ST. PETER HAD IT ALL GOING FOR HIM…EVEN AFTER HE STARTED SINKING


5/15/20

In the course of my daily bible readings today, I came today to one of my favorite, and certainly, for me, the most self-descriptive verses in the bible, i.e., Matthew 14, 22-33.   In shorthand, this one of the three Gospel depictions of Jesus’s walking on the water, but this one is unique in that it describes Peter’s joining Jesus in His aquatic stroll.

Summarizing the passage…

After the disciples, huddled together in a storm-tossed boat, realize, to their amazement, that Jesus is walking on the water in their direction, Peter, in his usual impetuous style (See THE APOSTLES:   HOW COULD THIS PACK OF REJECTS AND SCRUBS BECOME GOD’S ALL-STAR TEAM?, 11/25/18), tells, not asks, Jesus to call him onto the water.   Jesus says something like “Okay; have at it.”   Peter gets out and, lo and behold, he, too, is walking on the water.  Peter thinks this is pretty nifty until he looks around and says something to the effect “Wait a second; it’s as stormy as hell out here and I’m walking on water!”  (Yours truly’s words, not necessarily Peter’s or Matthew’s)  He then panics and begins to sink.  Jesus reaches out and catches him and follows with

“O you of little faith, why did you doubt?”

That passage describes much of my life and probably much of many of yours.   There are those days, or even weeks or months, when we can’t do any wrong, when everything is going right.   We are hitting the cover off the ball, literally or figuratively, succeeding in everything we try.  We can’t miss.   Then we stop and tell ourselves something like “Wait.   This can’t be me.  I can’t be doing all this.  I’m not good enough.”   And then we, figuratively, sink, and go back to our more typical, perhaps mediocre, or at least not out of the ordinary experience.  We lose faith.

The passage, like just about any passage in the bible, works on many levels and addresses many things.   The passage, on its face, speaks of faith in God and uses Peter, as do many passages in the New Testament, as an archetype of us.   He is forever seizing the bull by the horns without first stopping to think that he is dealing with a 2,000 pound animal.   He just goes out and does it, brimming with enthusiasm and bravado.  And it works.   He can do anything he sets out to do, including walking on water.  Then, like us, he realizes that he is a mere mortal and therefore shouldn’t be doing these things.   He is, and we are, right; we are mere mortals and walking on water is not something that the laws of physics and the like allow us to do.   We can do all things with God if we have faith even the size of a mustard seed, as Jesus tells us in another passage, and we might believe that.  But, c’mon…walking on water?    That’s lunatic stuff.   The point of the passage, in this interpretation, is not that God empowers and wants us to do comparative circus tricks like walking on water and casting mountains into the sea, even though we could if we had enough faith.  It is that He empowers and wants us to do at least equally astounding things in His service and, by extension, in service to others.  We tap into this power through faith in Him.

That, however, is only one interpretation of Peter’s stroll on the lake.  Another involves faith in ourselves and is not limited to those of a religious or spiritual, bent.   All of us have our better days, as described above, when we do everything right and simply can’t miss.   Sometimes these are more than days, but, almost invariably, they end.   We start to miss things.   We flub numbers.    We strike out.  We drop the ball.
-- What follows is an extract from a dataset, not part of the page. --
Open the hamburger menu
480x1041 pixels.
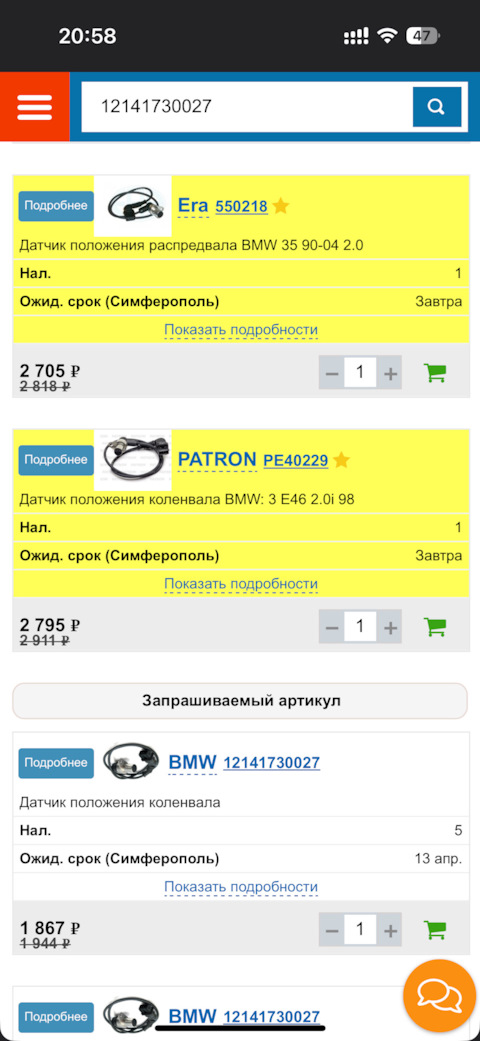coord(35,107)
We say things we don’t mean to say.   We anger people needlessly.   We get down on those around us and ourselves.   We do this because we lose faith…in ourselves.   I can’t be having this great a day; I’m not “normally” this good at whatever it is I am being good at today.  And that is normal; realizing that we are not superhuman is one of the realizations that make us fully human.

Peter’s in some ways ill-fated stroll on the sea is a story of many things, but mostly about the weakness of our faith in God and in ourselves.  The two are far from mutually exclusive.   God wants us to have faith in both Him and in ourselves, and the second derives from the former.   God has given all of us the tools we need to do great, yet different, things.  To the extent we realize where these tools came from is the extent to which we will succeed in their application for their intended purpose.  

Faith in one’s self is not at all incompatible with faith in God.  Yes, God wants us to be humble and to trust in, and rely on, Him.  However, humility does not lie in not trusting ourselves but, rather, humility lies in trusting in ourselves and in God, and in the premise that we have more to learn.   That last point is grist for another mill.